The data is already there. Energy metering infrastructure is mandatory in most jurisdictions for ESG and regulatory compliance. The data exists. The question is what to do with it beyond reporting.
The economic case is immediate. Energy represents 25–40% of operating costs in a typical commercial building. An energy management solution that shifts load, avoids peak tariffs, and optimises equipment scheduling typically delivers measurable returns within months.
The risk profile is manageable. Energy optimisation agents can be deployed with conservative permission boundaries — recommending actions before executing them, requiring human approval above a defined threshold — and progressively granted more autonomy as the team builds confidence in the decision logic.
From energy, portfolios typically expand into operational efficiency use cases — predictive maintenance, automated work order generation, occupancy-driven ventilation control — where the data infrastructure built for energy management gets repurposed for broader facility operations.
Integration with existing systems
A consistent concern among CRE operations teams is integration complexity. Most large portfolios have heterogeneous BMS infrastructure — multiple vendors, different vintages, varying protocol support. Overlaying an AI agent layer on top of all of it sounds expensive and disruptive.

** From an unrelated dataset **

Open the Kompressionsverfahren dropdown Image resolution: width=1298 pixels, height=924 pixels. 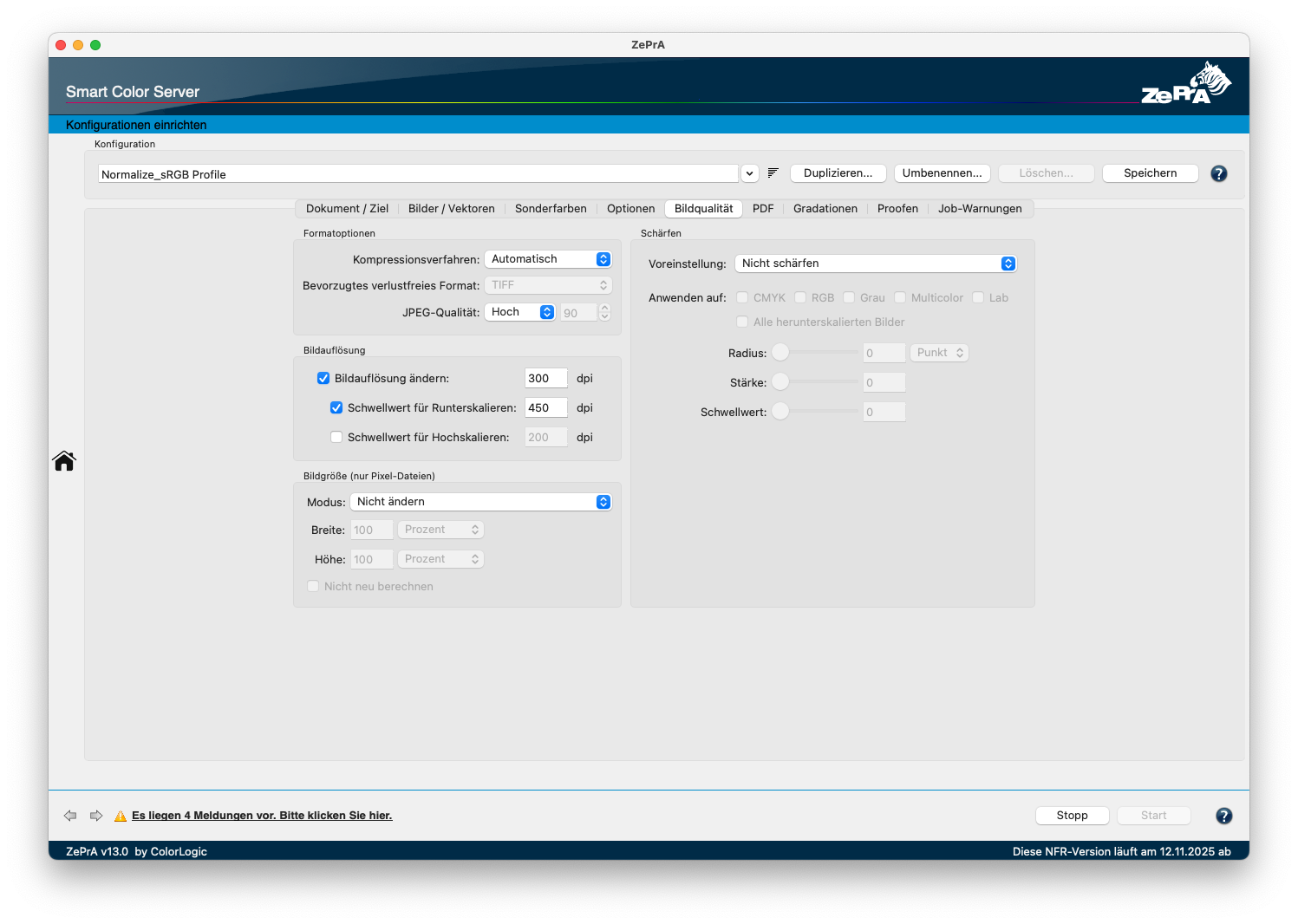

In practice, the integration architecture for modern building operating system platforms is designed to abstract away that complexity. Connection via BACnet, Modbus, MQTT, or cloud APIs means agents can ingest data from legacy systems without requiring those systems to be replaced. The BMS continues doing what it does. The agent layer sits above it, reading its outputs and — where permissions allow — writing back commands.
A BMS replacement project is expensive, high-risk, and multi-year. An agentic proptech deployment is additive, lower-risk, and faster to value. You are not replacing existing infrastructure — you are adding a reasoning and action layer on top of it.
Governance, permissions, and human-in-the-loop
Autonomous does not mean uncontrolled. The governance architecture of an agent deployment is as important as the technical architecture.
Every agent operating in a ProptechOS environment works within a defined permission boundary: what it can read, what it can write, what actions it can execute autonomously, what actions require human approval, and what conditions trigger escalation. These boundaries are set by the operations team and adjusted as confidence in the agent’s decision logic grows.
Every autonomous action is logged with full reasoning traceability: what signal triggered the action, what reasoning led to the decision, what the expected and actual outcome was. This audit trail is central to the governance model that makes autonomous operation acceptable to building owners, insurers, and regulators.
Human-in-the-loop is a design choice. Some decisions — major equipment interventions, tenant-facing changes, actions above a defined cost threshold — should always require human approval. The agent layer handles routine optimisation. Humans handle consequential judgement calls. The boundary between them is configurable.
From monitoring to acting: the practical starting point
The gap between where most CRE operations teams are today — reviewing spreadsheets, managing email alerts, manually coordinating work orders — and where autonomous operations are possible is smaller than it appears. The data is often already being collected. The integration with existing BMS is straightforward. The infrastructure requirements are far lighter than legacy proptech implementations suggested.
The practical starting point is usually a single use case — energy peak management or fault detection — deployed on a subset of the portfolio with conservative permission boundaries. Measurable outcomes are visible within weeks. The permission framework expands. Use case coverage grows. The operations team gradually shifts its time from monitoring to supervision.
The transition from Excel to agents is an operational model change. The technology — proptech software with a real agent execution layer, a live digital twin, and open data standards — exists and is deployable today. The question is whether the operations model should keep up.